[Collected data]
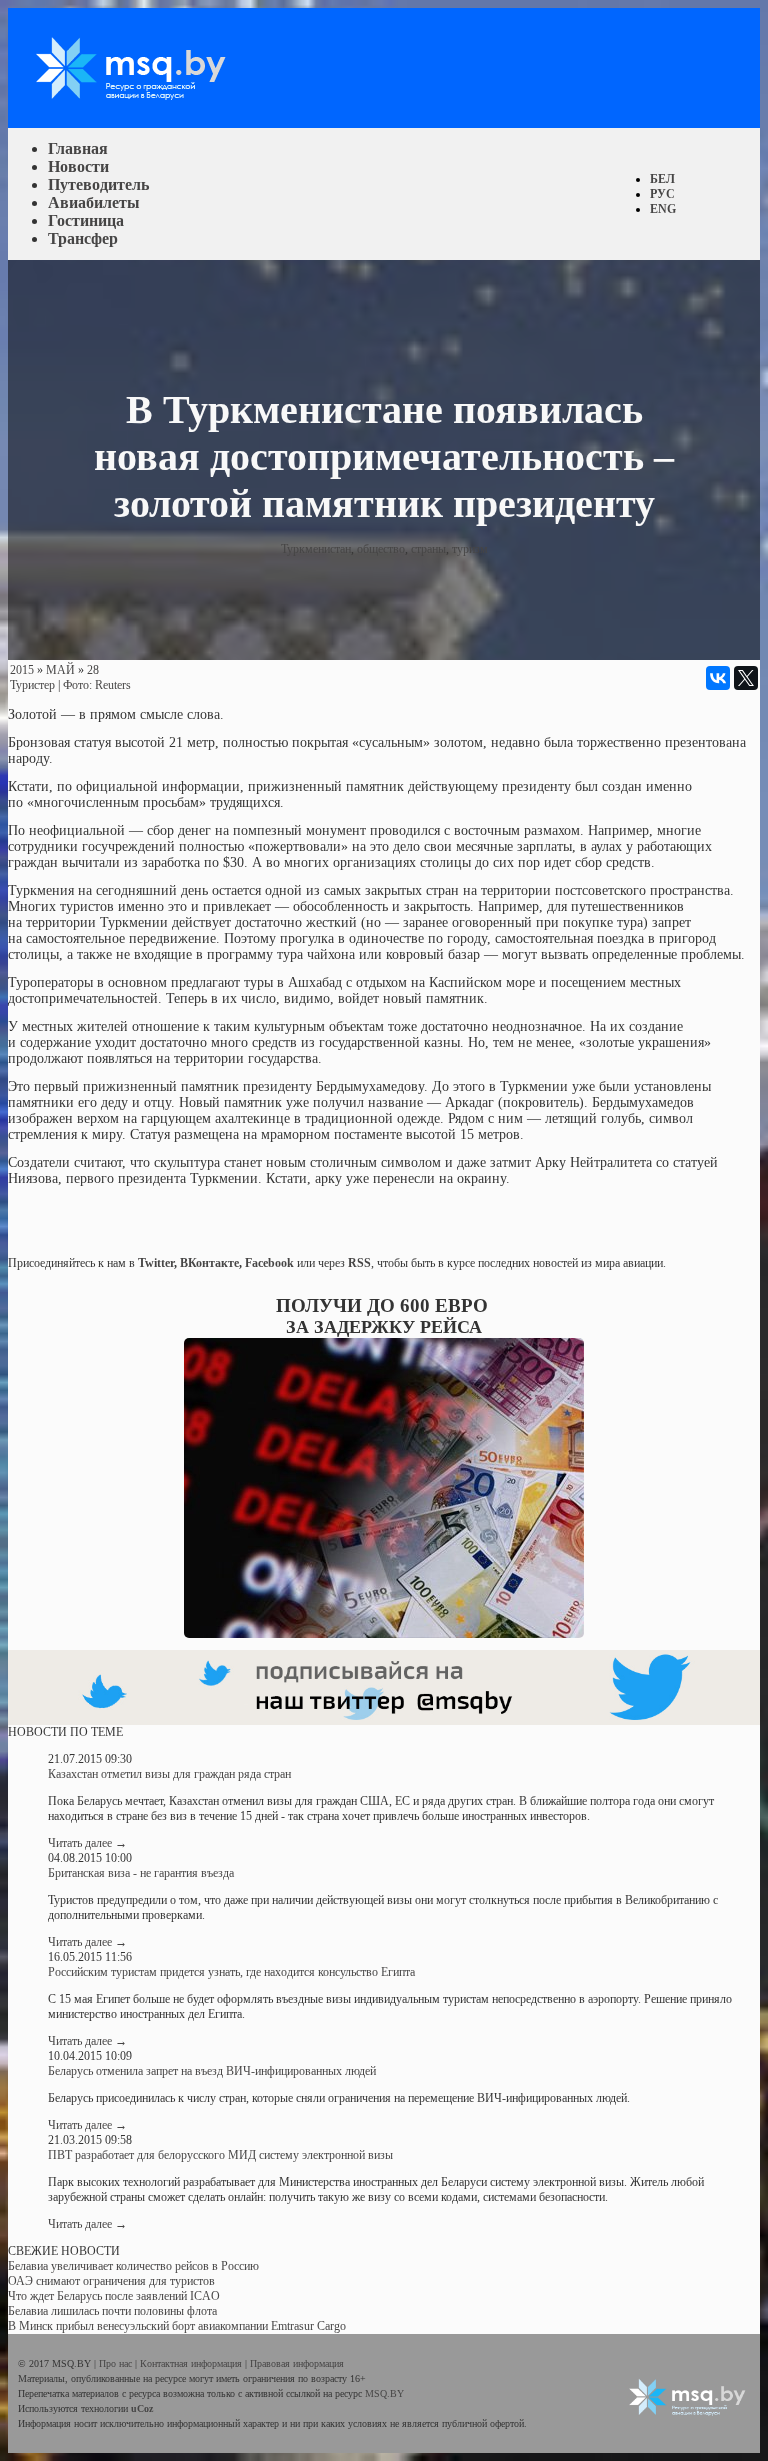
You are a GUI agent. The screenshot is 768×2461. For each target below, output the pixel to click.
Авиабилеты (94, 202)
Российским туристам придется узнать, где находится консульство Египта (231, 1972)
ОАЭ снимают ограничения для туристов (111, 2281)
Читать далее (87, 1843)
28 (93, 670)
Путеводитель (98, 184)
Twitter (156, 1263)
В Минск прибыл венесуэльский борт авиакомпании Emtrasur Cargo (177, 2326)
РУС (662, 194)
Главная (78, 148)
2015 (22, 670)
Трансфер (83, 238)
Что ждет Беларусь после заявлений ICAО (114, 2296)
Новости (78, 166)
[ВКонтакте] (718, 678)
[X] (746, 678)
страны (428, 549)
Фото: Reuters (97, 685)
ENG (663, 209)
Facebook (269, 1263)
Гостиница (86, 220)
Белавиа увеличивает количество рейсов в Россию (133, 2266)
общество (381, 549)
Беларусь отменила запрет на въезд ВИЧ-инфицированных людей (212, 2071)
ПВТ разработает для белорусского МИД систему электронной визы (220, 2155)
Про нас (117, 2363)
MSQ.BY (384, 2393)
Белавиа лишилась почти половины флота (112, 2311)
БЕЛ (662, 179)
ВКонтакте (209, 1263)
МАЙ (60, 670)
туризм (470, 549)
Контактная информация (192, 2363)
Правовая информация (297, 2363)
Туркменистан (316, 549)
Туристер (32, 685)
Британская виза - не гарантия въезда (141, 1873)
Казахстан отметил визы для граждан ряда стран (169, 1774)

Exercise directions: Write only the number of lines in the records that include the word "Белавиа".

Result for this exercise: 2